Here I faced something of an occupational crisis. I was the cubbiest of cub reporters, instilled with the belief that — even in matters as insignificant as St. Olaf, 56, Beloit 0 — the news was the Truth. I was under the gun from a vastly senior journalist, weary, grizzled and in a hurry — asking me to invent a name where existed only a void. He needed me to “fill,” needed me to do it now and was willing — demanding — to accept a fib.
“Well, let’s see. Ah…” Into my mind crept the ghost of Teeny Weeny Peas. “Okay! Brusveen.”
“Spell that.”
“B-r-u-s-v-e-e-n.”
“Gotta first name for him?”
It was on the tip of my tongue, ready to come into the game.
“Harvey.”
“Harvey Brusveen. That’s pretty good.”
Osborne, whom I knew well, but only by voice, was not a guy to blithely toss off compliments.

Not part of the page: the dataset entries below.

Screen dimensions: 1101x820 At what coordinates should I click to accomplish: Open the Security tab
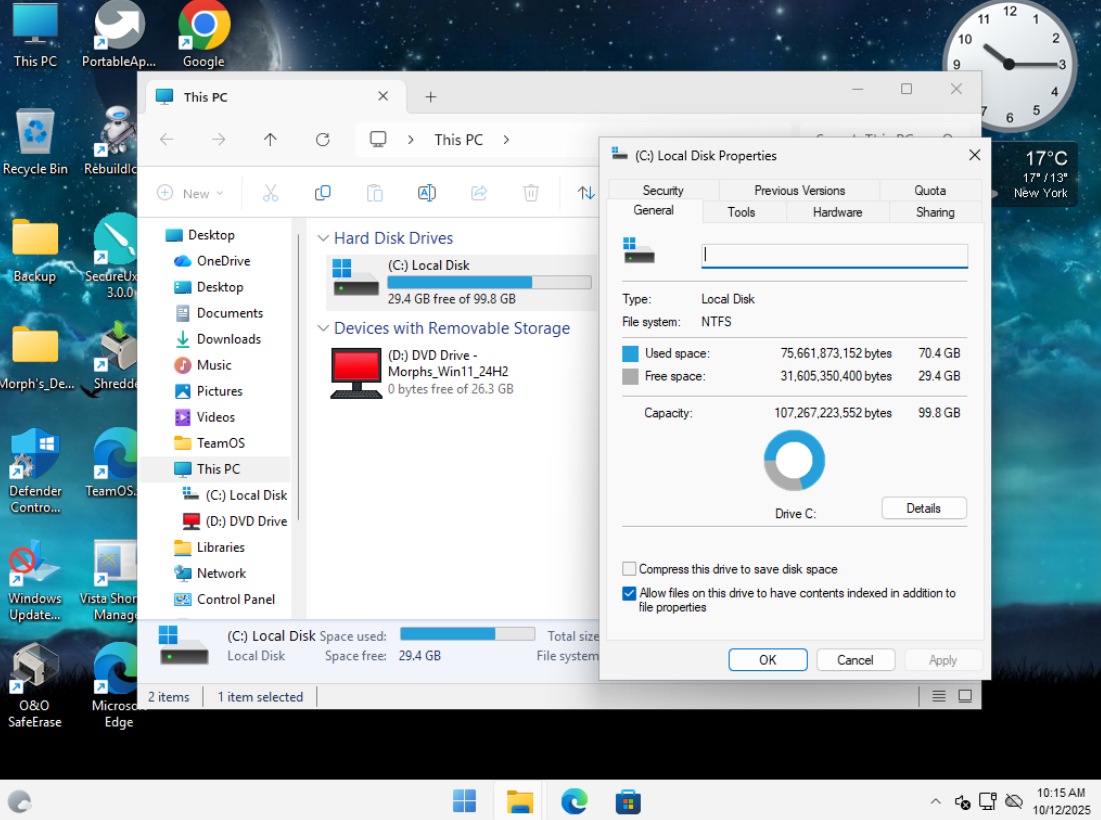click(x=663, y=190)
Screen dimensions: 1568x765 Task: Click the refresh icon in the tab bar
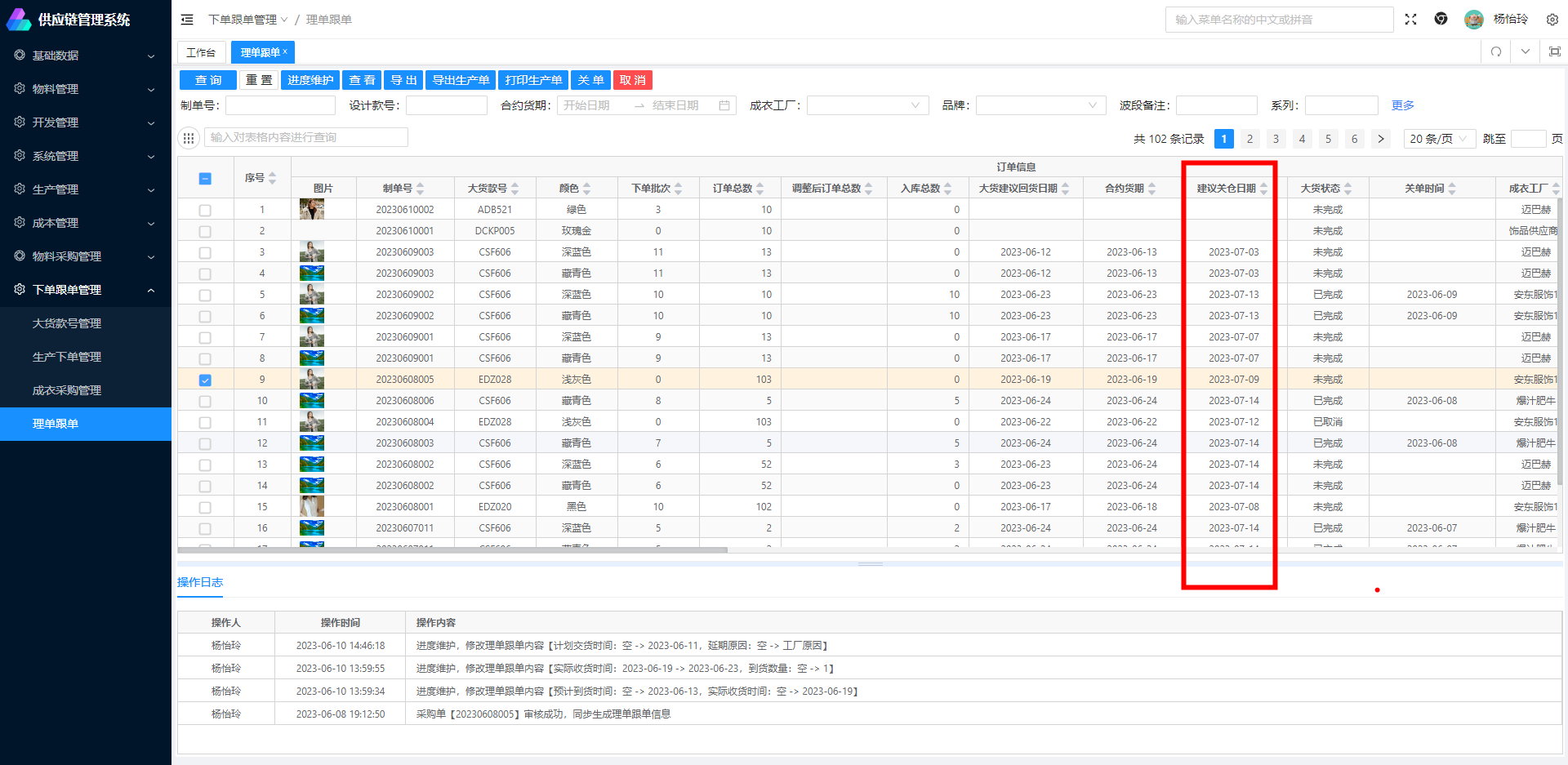pos(1496,51)
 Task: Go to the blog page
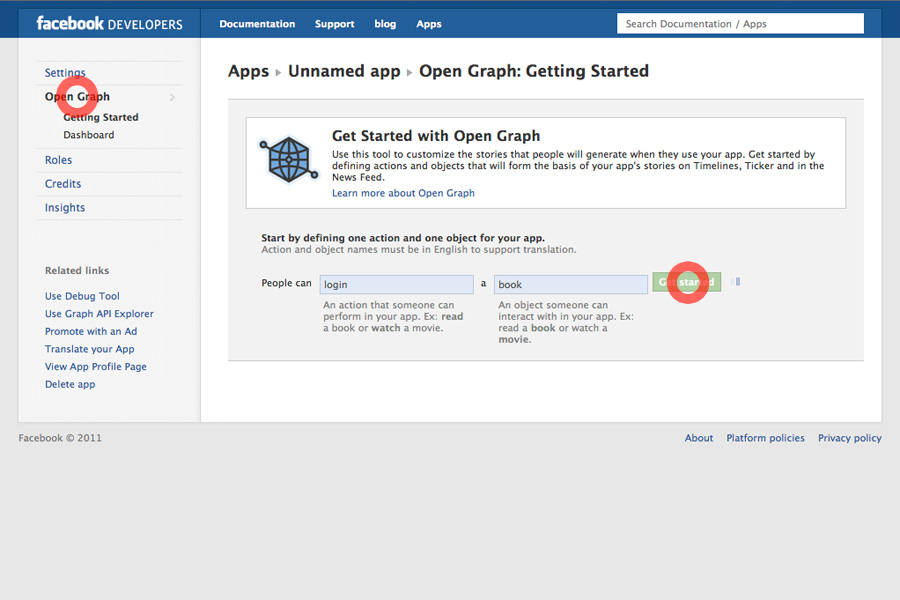click(385, 24)
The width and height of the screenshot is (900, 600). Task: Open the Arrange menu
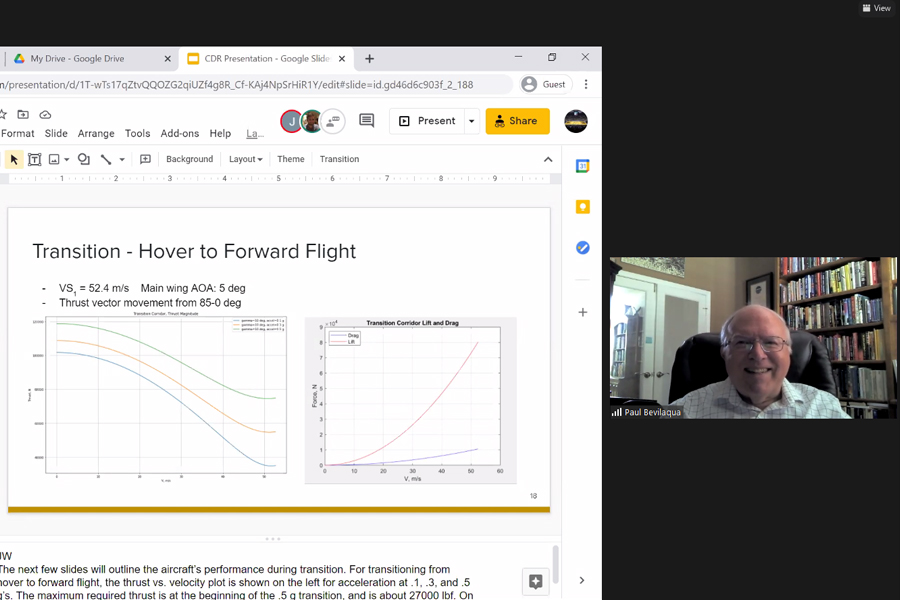[96, 133]
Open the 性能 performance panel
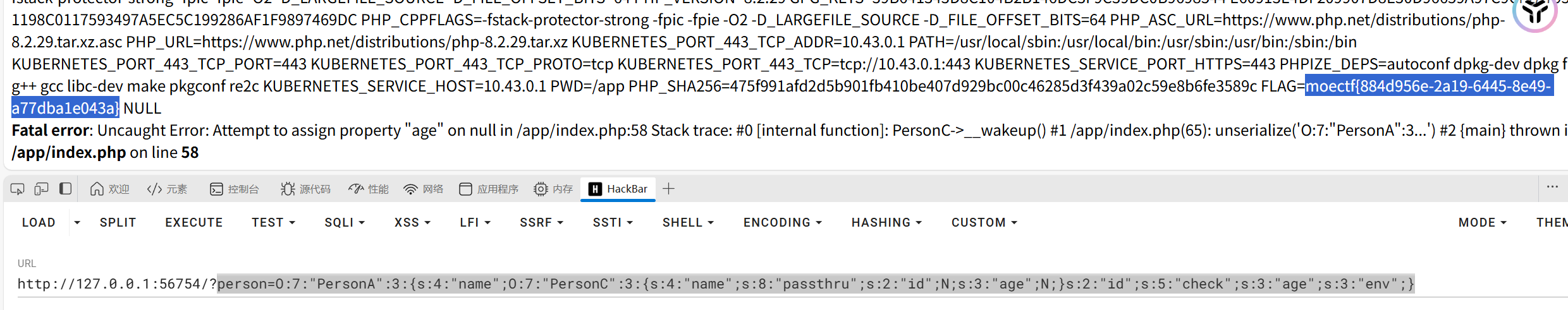 tap(369, 189)
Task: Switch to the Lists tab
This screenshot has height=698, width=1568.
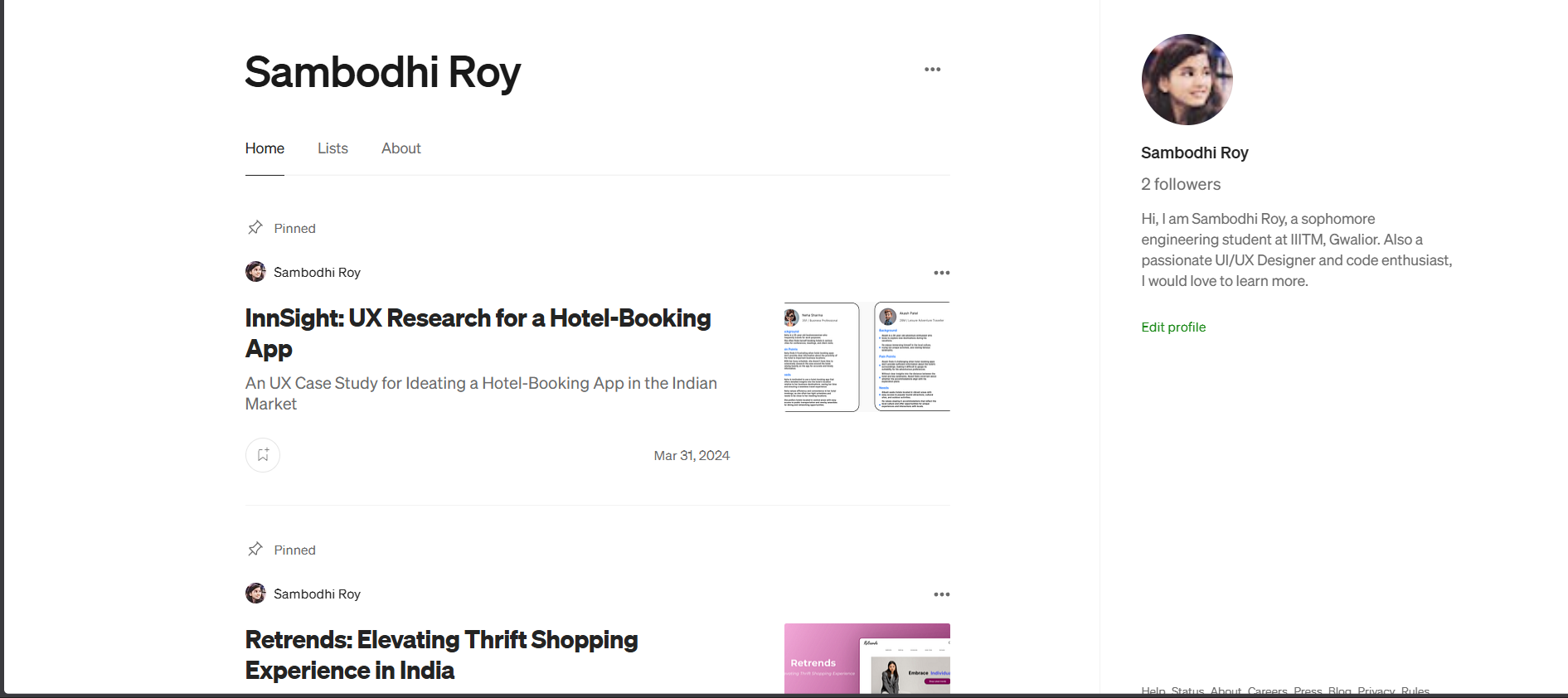Action: (x=333, y=148)
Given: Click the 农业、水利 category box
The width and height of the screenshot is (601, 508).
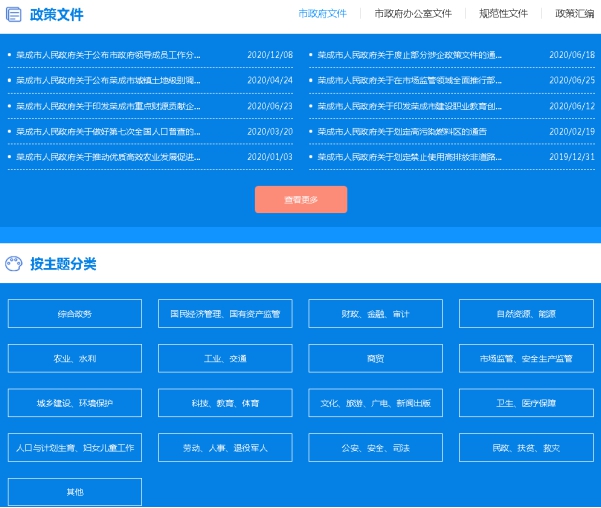Looking at the screenshot, I should pos(75,358).
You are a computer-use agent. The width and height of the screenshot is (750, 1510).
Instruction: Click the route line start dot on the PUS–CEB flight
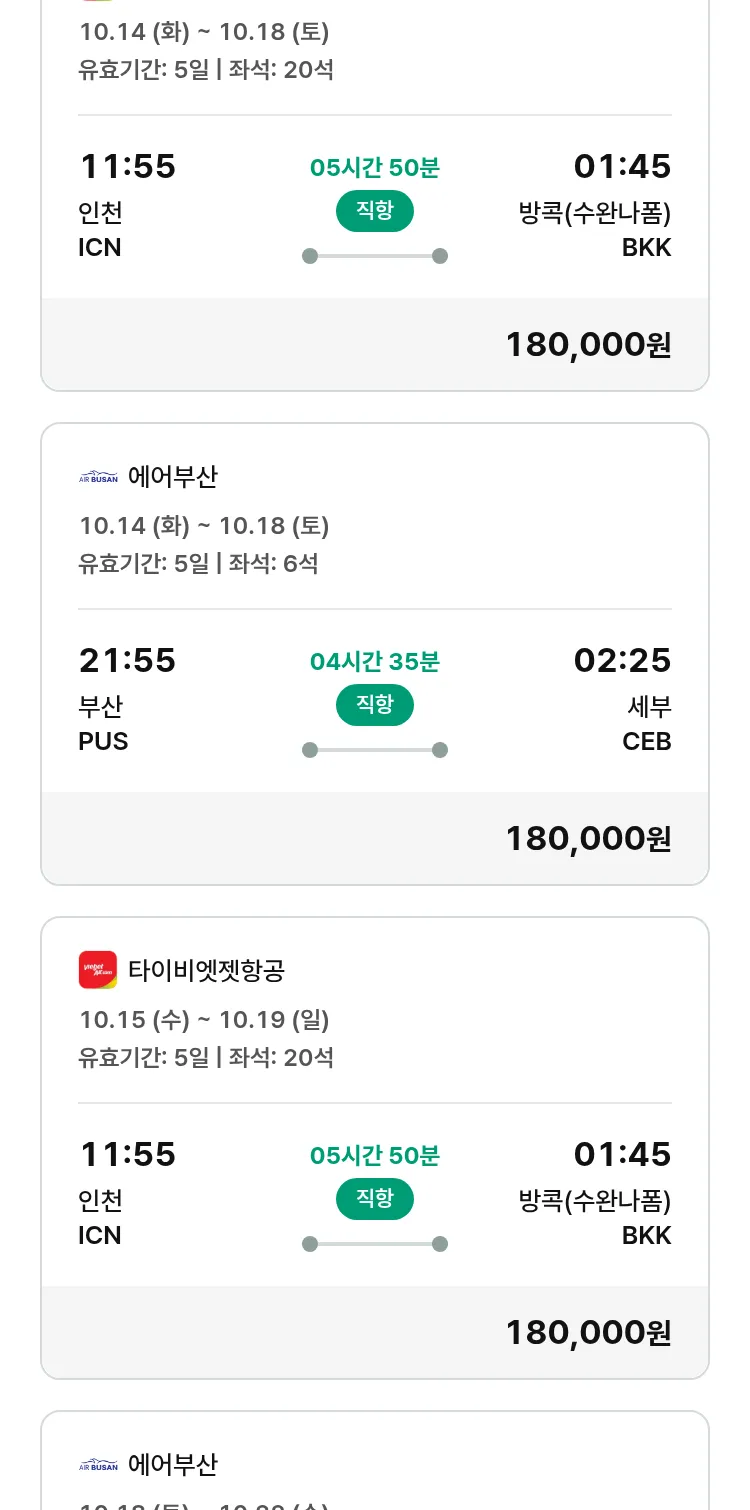pos(310,750)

His approval was a moment of pragmatic fabrication that marked progress toward my admission amongst the sly brotherhood of ink-stained wretches.
After that, Harvey had cameos in a couple more Beloit College football and basketball games, always for the other team, causing nary a ripple among the all-league choosers at the Milwaukee Journal. As a matter of sportswriting necessity, Harv then followed me to Massachusetts, adjusting humbly to his demotion from college to high school sports. He bided his time ’til this winter, when a box score came across my desk, compiling the results of an indoor track meet.
In a 56-30 loss to Mansfield, North Attleboro High had won the high jump, but the winner had no identity other than “NA” (which I took to mean either “North America,” which hardly seemed applicable” or “not available”). Harvey, who proved himself eminently “available,” came to the rescue with a triumphant leap of five feet, six inches.
Meanwhile, Harvey was also working out with Oliver Ames High School’s undefeated basketball team. He got into two games against Mansfield and racked up four points. Harvey also played a bit part on Franklin’s cage team, entering a game against Mansfield in the waning minutes, driving the lane and cracking the box score for another basket. He finished three games for two schools with a 2.0 average. Go, Harv.
Along came the spring track and field season, where Harv again came through in the clutch. After a lightning transgender metamorphosis, he joined the North Attleboro girls team, placing second to Maura Tighe in a meet against Mansfield. Apparently weakened by his surgery, Harv couldn’t match his five feet, six inches of several months before, failing to beat Tighe’s victorious four-foot-eight leap.
Burning his candle at both ends, Harvey then reverted to his male persona and went out for baseball. In Canton’s 9-3 loss to Mansfield, Harvey went one-for-three for the Bulldogs. He also batted once, hitlessly, in Oliver Ames’ 8-5 victory over the Hornets. Alas, this ineffectual at-bat was Harvey Brusveen’s last hurrah. An eternal vagabond, he returns with me now to the Midwest, destined never to be a-first-stringer and leaving behind him — scrawled in invisible ink on the walls of a dozen locker rooms — three enigmatic words: “Brusveen was here.”